Data records:
------

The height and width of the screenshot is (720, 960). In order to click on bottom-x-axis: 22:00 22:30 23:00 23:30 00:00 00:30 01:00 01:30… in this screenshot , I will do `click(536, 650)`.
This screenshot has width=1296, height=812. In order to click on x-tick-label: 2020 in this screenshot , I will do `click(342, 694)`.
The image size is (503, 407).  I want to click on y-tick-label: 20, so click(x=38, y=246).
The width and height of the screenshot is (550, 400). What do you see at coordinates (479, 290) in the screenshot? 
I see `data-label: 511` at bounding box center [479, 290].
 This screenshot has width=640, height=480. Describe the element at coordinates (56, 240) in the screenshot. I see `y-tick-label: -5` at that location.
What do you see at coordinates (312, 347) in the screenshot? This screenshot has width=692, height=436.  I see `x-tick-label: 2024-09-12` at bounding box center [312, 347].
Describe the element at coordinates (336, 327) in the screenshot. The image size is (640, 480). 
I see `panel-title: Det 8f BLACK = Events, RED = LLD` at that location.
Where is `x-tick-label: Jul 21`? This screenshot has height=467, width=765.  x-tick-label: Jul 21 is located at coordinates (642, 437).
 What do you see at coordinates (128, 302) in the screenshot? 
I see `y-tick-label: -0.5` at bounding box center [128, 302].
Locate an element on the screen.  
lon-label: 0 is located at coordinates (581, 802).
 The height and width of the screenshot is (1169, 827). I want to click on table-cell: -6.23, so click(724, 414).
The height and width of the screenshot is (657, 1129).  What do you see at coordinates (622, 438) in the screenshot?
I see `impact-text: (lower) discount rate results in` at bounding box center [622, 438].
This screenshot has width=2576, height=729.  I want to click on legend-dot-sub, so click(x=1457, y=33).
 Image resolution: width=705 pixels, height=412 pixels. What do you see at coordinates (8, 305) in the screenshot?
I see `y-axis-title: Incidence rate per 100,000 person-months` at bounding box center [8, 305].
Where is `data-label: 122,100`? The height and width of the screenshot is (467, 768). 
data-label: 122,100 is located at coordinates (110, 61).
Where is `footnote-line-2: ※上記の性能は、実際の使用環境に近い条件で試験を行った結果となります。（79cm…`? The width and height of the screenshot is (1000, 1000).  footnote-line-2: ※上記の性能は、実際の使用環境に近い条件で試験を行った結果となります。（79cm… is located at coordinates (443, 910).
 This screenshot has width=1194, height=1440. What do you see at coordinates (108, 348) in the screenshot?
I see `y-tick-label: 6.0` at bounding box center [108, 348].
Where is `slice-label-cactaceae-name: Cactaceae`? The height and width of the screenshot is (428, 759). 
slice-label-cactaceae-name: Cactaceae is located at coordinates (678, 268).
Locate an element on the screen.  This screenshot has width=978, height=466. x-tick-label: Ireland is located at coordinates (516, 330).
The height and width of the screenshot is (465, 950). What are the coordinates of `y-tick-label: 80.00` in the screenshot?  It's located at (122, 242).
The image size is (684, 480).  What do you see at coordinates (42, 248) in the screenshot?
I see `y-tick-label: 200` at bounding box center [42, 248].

------

Problem: Copy out only the material from the line with "What do you see at coordinates (128, 302)" to the line with "center [128, 302].", substituting "screen" for "screenshot" and leaving everything else the same.

Exercise response:
 What do you see at coordinates (128, 302) in the screen? 
I see `y-tick-label: -0.5` at bounding box center [128, 302].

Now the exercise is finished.